*Directions*
Rewrite the data below, replacing "purple" with "violet" and keeping everything else the same. Leave the pictures out of your answer.

Target pointing data
--- START ---
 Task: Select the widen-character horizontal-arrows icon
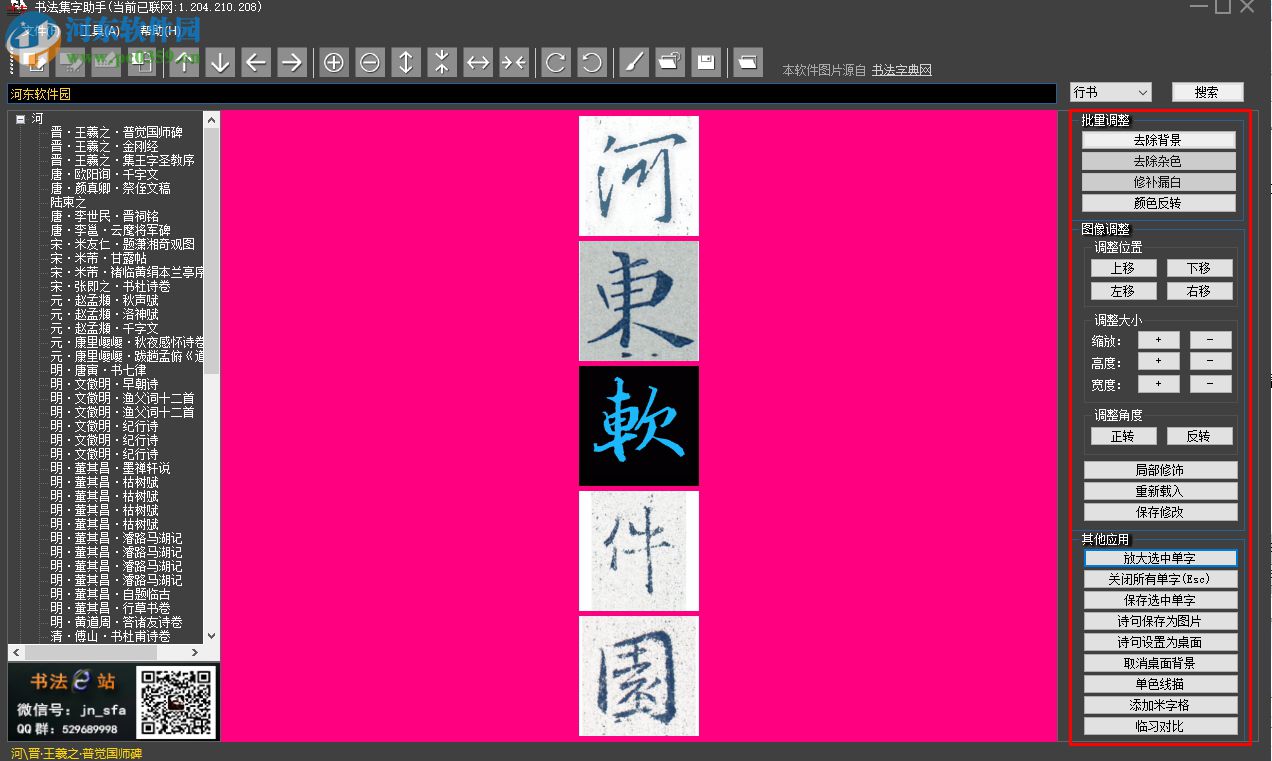[478, 62]
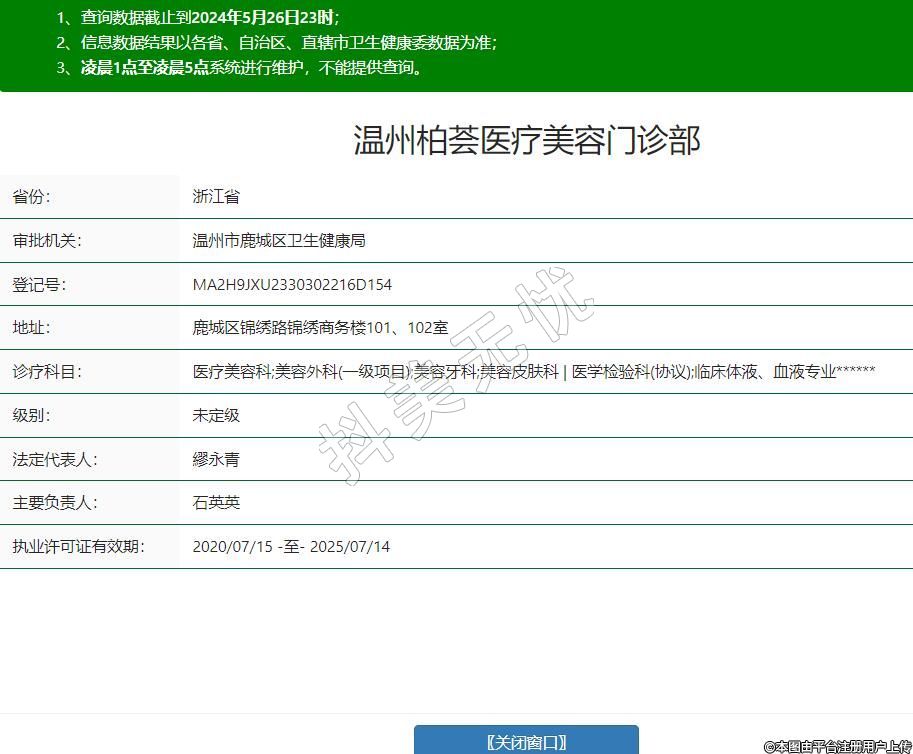Select the principal name 石英英

click(x=216, y=503)
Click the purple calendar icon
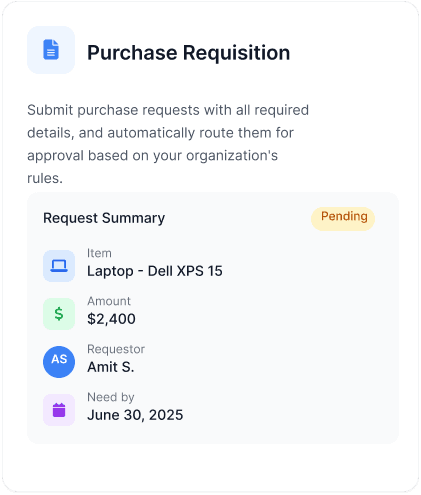 [59, 410]
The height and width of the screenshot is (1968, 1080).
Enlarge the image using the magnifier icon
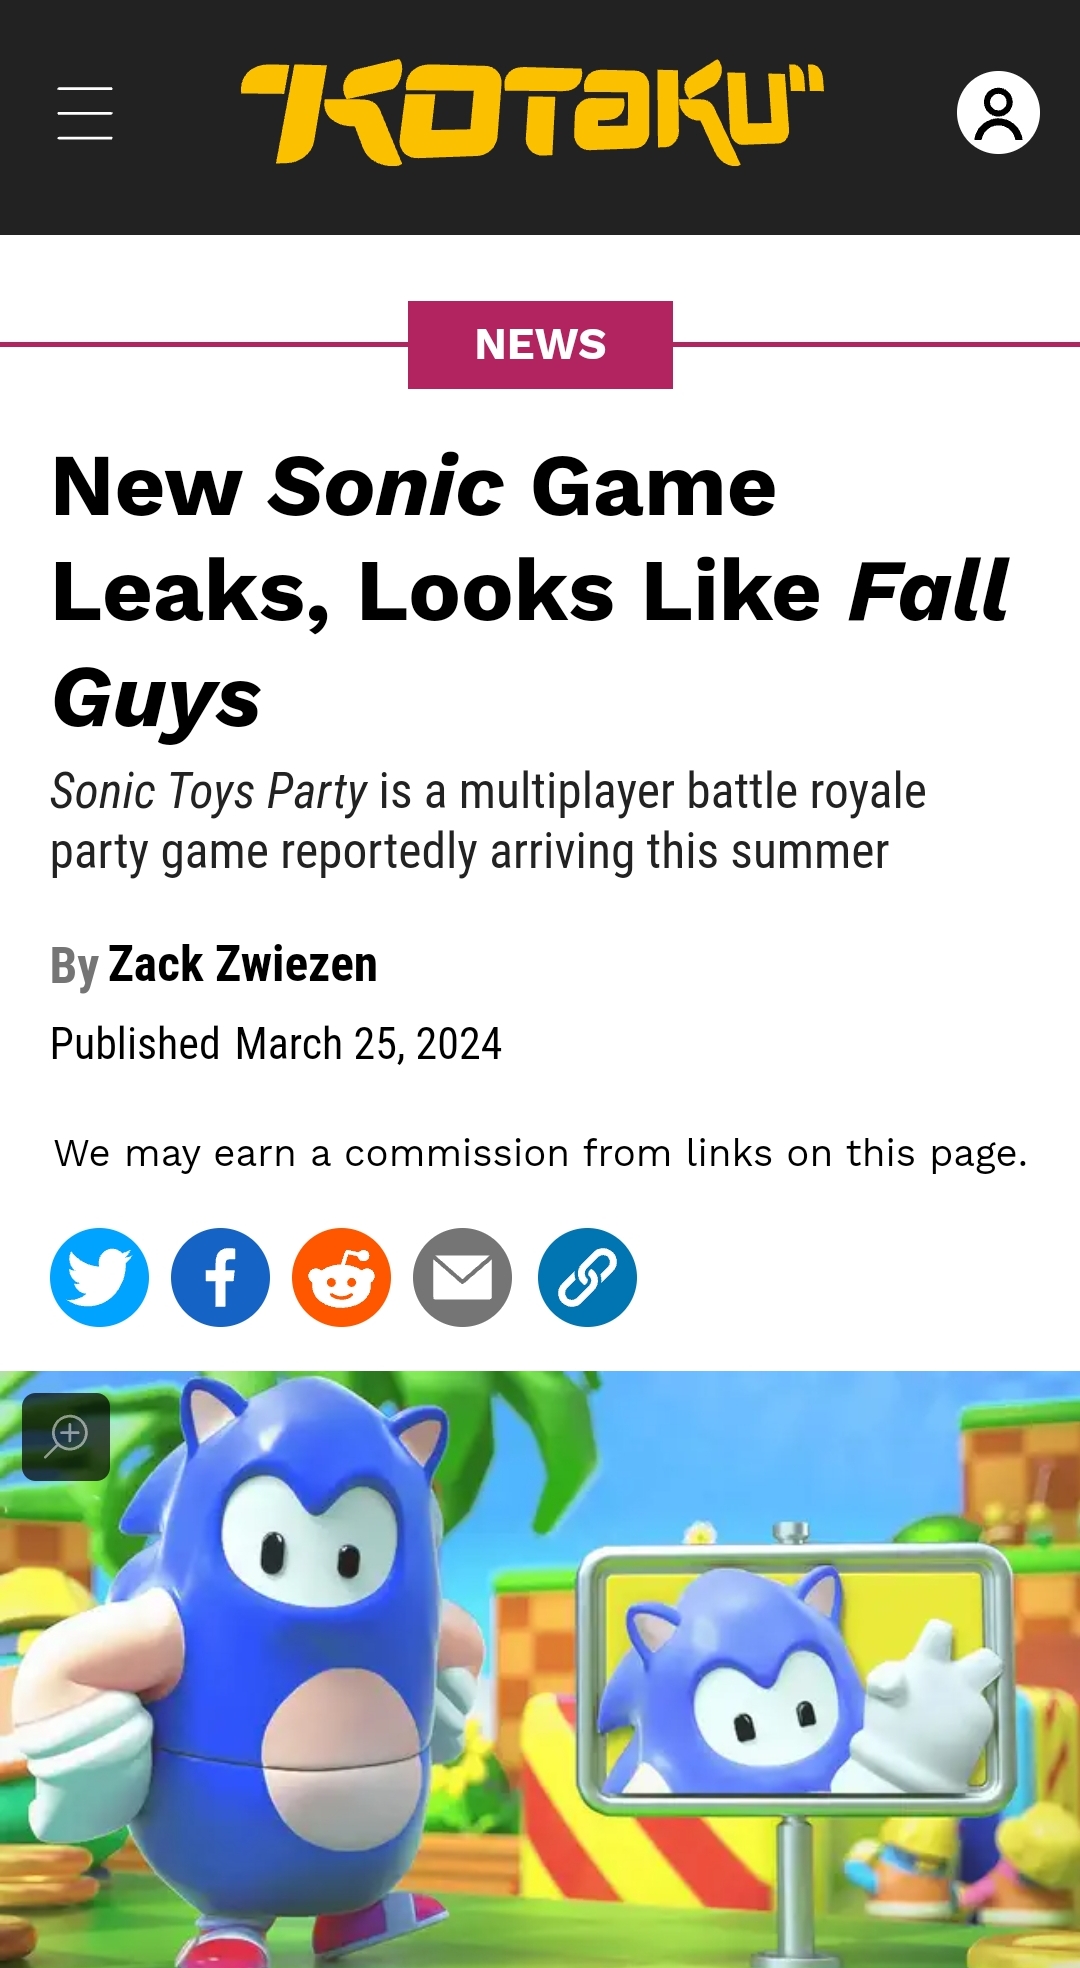66,1436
--- END ---
*Task output*
 Task: Select the widen-character horizontal-arrows icon
[478, 62]
Select the principal name 石英英

click(x=216, y=503)
Click the violet calendar icon
 [59, 410]
The height and width of the screenshot is (1968, 1080).
Enlarge the image using the magnifier icon
66,1436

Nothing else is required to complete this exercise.